The Modern Chair, London

1988

An exhibition at the ICA

Timeline

The Modern Chair was an exhibition at the ICA, curated by Linda Brown and Deyan Sudjic. It featured Ron Arad, Bernard Breuer, Jane Dillon, Floris van den Broeke, Nigel Coates, Robin Day, Charles & Jane Dillon, Tom Dixon, Andre Dubreuil, Zaha Hadid, Matthew Hilton, Hollington Associates, Jan Kaplicky, Perry King & Santiago Miranda and Rodney Kinsman, among others. Jasper showed the Thinking Man’s Chair.

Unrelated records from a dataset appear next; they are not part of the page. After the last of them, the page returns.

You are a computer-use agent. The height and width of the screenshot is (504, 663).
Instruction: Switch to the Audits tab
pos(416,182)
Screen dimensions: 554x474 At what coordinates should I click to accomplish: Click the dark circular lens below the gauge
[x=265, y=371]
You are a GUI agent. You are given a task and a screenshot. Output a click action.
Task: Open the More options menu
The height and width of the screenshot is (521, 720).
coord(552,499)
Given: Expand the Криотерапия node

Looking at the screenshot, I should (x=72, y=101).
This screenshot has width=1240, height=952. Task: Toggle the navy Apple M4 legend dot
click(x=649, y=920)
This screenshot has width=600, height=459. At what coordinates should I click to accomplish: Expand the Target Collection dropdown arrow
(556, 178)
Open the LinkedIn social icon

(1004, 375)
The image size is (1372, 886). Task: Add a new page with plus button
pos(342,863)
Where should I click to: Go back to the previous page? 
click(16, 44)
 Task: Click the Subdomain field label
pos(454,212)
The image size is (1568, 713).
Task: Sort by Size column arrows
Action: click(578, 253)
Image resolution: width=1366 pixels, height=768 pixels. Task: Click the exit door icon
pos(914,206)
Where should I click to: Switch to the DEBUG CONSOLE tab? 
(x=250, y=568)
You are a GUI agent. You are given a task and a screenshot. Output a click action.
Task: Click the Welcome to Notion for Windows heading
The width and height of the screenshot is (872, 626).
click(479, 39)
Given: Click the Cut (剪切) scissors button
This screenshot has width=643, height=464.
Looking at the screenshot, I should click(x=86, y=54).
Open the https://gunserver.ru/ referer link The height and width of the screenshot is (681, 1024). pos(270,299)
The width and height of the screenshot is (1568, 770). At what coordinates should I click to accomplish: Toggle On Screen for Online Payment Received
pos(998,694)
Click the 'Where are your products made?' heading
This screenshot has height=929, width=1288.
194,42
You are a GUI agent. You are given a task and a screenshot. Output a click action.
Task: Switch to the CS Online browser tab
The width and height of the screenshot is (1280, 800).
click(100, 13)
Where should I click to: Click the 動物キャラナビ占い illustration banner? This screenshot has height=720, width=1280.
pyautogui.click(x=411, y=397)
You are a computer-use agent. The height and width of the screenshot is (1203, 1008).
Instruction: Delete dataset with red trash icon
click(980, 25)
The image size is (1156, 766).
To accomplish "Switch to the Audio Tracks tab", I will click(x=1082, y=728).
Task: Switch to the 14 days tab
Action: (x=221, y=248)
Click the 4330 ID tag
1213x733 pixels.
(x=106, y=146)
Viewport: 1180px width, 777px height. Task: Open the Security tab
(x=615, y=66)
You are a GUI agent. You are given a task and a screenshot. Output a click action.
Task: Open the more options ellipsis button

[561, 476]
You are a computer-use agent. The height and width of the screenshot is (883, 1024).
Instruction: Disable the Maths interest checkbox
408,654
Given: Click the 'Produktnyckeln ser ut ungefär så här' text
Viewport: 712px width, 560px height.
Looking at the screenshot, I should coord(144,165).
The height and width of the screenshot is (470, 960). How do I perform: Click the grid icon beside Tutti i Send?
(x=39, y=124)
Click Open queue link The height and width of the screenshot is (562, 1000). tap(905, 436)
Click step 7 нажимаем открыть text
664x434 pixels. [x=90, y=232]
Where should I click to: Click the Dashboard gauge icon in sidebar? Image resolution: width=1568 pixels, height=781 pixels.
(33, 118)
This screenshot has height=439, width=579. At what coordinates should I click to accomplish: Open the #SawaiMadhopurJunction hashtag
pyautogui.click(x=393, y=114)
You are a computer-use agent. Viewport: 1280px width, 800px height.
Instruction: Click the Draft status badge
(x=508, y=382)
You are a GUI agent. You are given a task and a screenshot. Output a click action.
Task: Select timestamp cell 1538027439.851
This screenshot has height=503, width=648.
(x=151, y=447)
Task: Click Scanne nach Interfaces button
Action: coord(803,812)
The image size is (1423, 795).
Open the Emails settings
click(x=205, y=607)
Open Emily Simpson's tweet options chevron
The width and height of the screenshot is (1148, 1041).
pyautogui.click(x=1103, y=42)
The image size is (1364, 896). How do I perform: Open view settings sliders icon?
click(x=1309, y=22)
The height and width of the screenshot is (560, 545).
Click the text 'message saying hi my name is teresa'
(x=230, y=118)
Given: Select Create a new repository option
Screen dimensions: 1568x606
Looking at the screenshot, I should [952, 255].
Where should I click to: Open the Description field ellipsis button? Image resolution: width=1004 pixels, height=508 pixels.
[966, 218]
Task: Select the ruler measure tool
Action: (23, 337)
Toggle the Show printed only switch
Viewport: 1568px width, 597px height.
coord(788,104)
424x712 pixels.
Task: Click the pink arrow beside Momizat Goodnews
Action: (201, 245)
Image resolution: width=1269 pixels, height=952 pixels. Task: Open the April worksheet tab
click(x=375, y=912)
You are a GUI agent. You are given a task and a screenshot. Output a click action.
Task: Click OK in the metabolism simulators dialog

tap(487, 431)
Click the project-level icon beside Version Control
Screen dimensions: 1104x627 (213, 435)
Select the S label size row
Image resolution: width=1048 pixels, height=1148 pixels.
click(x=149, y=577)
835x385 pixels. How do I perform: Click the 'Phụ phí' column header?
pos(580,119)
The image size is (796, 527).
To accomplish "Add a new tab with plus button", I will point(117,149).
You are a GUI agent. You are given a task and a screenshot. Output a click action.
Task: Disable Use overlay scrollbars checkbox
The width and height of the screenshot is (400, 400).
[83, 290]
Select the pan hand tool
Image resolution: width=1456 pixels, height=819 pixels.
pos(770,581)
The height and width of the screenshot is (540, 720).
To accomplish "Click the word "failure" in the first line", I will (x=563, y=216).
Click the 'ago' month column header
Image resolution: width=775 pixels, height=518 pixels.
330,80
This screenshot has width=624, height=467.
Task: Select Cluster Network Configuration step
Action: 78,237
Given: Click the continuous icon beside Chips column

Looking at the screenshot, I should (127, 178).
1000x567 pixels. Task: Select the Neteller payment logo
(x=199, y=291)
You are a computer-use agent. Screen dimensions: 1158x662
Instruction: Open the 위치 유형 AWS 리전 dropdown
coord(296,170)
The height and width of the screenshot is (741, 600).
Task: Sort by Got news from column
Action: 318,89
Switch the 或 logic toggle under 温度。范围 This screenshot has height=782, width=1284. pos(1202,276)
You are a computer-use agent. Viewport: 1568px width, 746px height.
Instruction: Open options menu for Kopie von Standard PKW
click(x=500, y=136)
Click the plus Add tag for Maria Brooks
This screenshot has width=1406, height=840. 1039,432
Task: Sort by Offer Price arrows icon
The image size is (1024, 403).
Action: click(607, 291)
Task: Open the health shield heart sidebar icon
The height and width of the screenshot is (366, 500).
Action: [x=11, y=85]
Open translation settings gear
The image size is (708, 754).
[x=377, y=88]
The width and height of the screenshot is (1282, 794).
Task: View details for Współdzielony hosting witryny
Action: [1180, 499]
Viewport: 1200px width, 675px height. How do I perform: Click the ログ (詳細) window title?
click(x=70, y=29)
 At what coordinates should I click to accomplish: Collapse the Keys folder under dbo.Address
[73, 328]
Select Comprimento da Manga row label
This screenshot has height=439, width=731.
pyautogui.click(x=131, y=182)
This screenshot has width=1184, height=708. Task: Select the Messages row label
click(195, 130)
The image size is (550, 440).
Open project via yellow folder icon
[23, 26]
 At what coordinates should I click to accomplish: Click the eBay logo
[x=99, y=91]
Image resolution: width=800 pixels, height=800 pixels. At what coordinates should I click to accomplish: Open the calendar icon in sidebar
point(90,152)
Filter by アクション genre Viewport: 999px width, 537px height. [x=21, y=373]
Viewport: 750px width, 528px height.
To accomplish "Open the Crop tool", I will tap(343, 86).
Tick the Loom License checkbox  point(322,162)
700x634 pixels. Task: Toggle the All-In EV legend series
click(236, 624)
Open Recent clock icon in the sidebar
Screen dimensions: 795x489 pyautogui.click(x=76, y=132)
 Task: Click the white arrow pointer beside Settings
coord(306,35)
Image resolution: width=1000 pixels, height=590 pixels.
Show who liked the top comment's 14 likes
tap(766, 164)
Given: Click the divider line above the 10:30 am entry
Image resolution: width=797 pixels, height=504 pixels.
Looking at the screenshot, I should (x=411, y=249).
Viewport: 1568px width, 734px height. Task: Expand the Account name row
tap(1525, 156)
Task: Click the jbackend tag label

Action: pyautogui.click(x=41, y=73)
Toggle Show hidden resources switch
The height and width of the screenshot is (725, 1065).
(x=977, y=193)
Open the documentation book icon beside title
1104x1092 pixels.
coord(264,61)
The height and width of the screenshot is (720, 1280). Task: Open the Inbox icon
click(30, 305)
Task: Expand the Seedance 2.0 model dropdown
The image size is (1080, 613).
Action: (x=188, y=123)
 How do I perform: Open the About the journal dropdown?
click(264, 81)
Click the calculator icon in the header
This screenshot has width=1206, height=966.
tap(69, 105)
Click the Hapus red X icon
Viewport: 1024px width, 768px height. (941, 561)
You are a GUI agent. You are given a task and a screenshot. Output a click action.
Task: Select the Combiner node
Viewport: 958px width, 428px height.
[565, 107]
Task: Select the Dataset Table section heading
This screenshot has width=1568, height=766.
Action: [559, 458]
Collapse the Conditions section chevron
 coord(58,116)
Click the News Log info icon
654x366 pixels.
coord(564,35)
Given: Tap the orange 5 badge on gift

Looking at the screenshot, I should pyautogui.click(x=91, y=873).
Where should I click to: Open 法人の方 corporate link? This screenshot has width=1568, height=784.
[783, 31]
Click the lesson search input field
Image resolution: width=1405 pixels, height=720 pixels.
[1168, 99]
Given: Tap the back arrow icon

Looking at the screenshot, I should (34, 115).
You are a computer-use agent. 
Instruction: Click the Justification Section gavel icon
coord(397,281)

Paul Barker wrote a scathing review of the exhibition in the Evening Standard (photocopy above), under the strapline, ‘Arty furniture can be weird, wonderful...or a pain in the backside’. The review was flanked by the famous 1963 photograph of Christine Keeler naked on an Arne Jacobsen chair, and a Thinking Man’s Chair. Barker made the criticism that ‘The last thing a designer thinks a chair is for is to be comfortable in’. He described the Thinking Man’s Chair as ‘a creation in bent iron that looks just like some medieval instrument of torture’.

The exhibition’s catalogue.

Jasper and his flatmate Duncan Ward were riled by Paul Barker’s facetious review of the exhibition. Using the pen name Rex Dunbar, Duncan typed a fiery riposte to Barker on the back of a photocopy of the review. ‘I am amused by your smug intolerance’, he wrote. He went on to defend the Thinking Man’s Chair’s give: ‘Had you sat in it, your understanding would have been a lot better. It is made out of sprung steel which gives accordingly to ones weight and is exceptionally comfortable. I own two and have spent many comfortable and profitable hours sitting in them, as has my cat.’